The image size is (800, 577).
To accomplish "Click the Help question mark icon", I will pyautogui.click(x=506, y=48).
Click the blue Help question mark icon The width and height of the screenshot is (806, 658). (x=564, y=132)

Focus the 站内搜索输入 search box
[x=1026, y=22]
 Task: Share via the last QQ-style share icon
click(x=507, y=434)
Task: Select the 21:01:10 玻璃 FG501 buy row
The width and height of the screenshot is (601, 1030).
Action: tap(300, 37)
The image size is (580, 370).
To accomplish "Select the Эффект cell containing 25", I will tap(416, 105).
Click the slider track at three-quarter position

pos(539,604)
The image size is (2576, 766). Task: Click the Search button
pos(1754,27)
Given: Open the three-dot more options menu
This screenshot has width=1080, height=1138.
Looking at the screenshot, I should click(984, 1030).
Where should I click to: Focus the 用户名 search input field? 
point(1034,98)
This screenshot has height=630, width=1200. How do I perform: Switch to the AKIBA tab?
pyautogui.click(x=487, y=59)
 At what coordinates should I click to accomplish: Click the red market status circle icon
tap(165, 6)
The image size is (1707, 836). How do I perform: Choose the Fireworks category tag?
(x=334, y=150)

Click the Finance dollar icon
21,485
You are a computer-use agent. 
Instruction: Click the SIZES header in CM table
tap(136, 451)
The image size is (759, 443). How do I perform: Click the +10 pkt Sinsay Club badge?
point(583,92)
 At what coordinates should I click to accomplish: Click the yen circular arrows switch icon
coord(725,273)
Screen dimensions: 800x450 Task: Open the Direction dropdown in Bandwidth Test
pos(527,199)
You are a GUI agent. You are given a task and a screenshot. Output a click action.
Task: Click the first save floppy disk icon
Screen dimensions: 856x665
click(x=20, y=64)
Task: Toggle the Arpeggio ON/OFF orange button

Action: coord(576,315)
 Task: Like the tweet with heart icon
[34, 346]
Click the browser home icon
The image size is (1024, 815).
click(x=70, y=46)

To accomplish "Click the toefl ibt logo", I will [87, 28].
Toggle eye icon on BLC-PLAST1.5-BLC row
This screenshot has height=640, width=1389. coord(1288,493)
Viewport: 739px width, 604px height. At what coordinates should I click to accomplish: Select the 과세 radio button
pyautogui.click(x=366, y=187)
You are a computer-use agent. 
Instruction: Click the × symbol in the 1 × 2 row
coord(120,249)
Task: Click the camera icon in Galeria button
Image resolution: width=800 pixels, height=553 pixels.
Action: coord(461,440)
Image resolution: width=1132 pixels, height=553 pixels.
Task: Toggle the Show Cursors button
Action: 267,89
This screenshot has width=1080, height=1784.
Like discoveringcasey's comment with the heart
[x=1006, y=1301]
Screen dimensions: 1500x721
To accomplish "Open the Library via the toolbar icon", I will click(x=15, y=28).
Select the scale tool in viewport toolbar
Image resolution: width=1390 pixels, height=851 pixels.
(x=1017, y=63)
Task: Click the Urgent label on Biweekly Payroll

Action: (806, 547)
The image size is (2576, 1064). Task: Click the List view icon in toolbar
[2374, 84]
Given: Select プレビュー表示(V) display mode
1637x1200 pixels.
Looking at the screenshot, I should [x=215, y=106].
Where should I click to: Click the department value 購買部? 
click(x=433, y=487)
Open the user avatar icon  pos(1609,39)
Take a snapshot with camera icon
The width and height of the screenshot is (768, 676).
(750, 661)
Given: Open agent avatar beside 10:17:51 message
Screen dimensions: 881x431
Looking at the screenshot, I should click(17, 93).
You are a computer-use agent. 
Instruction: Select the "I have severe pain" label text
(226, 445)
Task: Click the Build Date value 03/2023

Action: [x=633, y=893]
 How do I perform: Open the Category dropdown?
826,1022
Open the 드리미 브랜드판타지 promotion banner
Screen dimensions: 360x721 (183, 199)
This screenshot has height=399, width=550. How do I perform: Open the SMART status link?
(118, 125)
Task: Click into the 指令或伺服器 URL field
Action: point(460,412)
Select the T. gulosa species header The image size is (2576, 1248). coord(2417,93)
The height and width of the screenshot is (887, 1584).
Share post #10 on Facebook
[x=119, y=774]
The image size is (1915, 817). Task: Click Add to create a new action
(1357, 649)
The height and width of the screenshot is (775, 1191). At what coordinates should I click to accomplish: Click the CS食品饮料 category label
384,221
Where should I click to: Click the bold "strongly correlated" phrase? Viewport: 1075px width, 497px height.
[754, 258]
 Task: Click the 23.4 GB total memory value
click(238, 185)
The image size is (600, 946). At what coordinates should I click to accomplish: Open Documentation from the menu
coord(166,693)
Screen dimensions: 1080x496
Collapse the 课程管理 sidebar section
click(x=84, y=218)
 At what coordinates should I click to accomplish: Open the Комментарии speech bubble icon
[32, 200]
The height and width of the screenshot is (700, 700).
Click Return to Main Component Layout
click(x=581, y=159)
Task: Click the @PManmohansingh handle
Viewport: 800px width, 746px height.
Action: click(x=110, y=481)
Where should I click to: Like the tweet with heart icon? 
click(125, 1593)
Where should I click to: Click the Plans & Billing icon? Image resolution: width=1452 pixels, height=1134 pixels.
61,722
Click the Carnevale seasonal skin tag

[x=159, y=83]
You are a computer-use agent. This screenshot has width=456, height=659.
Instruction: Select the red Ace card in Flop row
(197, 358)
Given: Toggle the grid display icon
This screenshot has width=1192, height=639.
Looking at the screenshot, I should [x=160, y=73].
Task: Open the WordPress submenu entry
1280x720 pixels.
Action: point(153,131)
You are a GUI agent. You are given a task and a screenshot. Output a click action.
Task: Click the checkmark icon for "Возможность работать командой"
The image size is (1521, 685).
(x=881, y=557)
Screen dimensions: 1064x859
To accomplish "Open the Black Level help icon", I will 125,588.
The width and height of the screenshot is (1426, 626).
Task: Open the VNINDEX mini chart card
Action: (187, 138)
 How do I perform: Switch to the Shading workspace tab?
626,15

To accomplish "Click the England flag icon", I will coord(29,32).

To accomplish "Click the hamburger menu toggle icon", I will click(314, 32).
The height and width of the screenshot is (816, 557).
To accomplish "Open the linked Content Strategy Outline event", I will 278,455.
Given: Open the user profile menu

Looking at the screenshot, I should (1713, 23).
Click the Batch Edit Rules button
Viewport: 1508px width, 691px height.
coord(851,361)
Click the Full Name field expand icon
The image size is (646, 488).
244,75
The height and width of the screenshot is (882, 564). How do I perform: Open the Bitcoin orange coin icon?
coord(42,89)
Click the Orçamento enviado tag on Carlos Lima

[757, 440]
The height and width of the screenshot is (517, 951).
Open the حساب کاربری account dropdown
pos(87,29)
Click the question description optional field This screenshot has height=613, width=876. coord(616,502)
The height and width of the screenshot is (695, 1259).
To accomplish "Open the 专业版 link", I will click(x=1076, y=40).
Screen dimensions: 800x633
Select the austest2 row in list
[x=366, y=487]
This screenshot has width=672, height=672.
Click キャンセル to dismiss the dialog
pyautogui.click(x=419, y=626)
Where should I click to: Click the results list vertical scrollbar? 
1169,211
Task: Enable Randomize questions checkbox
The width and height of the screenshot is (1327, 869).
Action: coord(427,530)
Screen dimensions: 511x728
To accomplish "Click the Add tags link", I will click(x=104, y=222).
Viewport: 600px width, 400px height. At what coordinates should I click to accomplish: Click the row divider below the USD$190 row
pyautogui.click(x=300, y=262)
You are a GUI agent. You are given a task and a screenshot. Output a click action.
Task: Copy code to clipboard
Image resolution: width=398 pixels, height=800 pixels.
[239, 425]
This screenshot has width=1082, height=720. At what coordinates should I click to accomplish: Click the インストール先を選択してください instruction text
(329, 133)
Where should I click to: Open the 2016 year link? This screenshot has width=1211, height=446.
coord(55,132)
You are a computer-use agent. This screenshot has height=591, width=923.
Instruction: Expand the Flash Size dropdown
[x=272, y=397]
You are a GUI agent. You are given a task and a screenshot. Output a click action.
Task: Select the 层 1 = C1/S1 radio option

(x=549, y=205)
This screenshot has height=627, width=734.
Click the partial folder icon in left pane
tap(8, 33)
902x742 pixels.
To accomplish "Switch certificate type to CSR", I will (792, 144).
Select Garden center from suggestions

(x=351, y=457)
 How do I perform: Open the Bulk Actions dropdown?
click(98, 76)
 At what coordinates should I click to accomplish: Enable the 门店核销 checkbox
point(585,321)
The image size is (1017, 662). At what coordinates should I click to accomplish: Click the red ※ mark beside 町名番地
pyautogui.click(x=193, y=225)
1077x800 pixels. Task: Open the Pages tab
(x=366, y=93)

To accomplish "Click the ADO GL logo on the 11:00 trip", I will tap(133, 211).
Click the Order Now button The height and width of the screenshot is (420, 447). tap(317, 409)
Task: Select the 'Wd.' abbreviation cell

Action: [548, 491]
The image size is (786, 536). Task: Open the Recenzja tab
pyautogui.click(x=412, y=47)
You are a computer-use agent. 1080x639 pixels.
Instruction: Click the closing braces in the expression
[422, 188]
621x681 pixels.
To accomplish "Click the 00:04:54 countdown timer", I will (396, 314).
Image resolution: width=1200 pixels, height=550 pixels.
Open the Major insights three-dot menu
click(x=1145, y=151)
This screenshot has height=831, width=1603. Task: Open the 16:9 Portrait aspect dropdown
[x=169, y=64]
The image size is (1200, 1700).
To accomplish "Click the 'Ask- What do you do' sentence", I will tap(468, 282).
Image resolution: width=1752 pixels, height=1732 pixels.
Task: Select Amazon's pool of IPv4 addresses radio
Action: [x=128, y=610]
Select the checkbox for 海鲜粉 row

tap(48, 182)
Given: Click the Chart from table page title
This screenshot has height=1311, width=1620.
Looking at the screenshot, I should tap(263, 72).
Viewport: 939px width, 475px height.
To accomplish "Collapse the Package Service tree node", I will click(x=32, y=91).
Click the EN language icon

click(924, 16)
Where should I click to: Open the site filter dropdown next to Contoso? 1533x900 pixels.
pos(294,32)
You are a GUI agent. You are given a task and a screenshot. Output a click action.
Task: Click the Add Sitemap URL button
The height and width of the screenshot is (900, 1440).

===

Scan the listing above and tally the lines that include the string "display". Write the total and nothing more.

2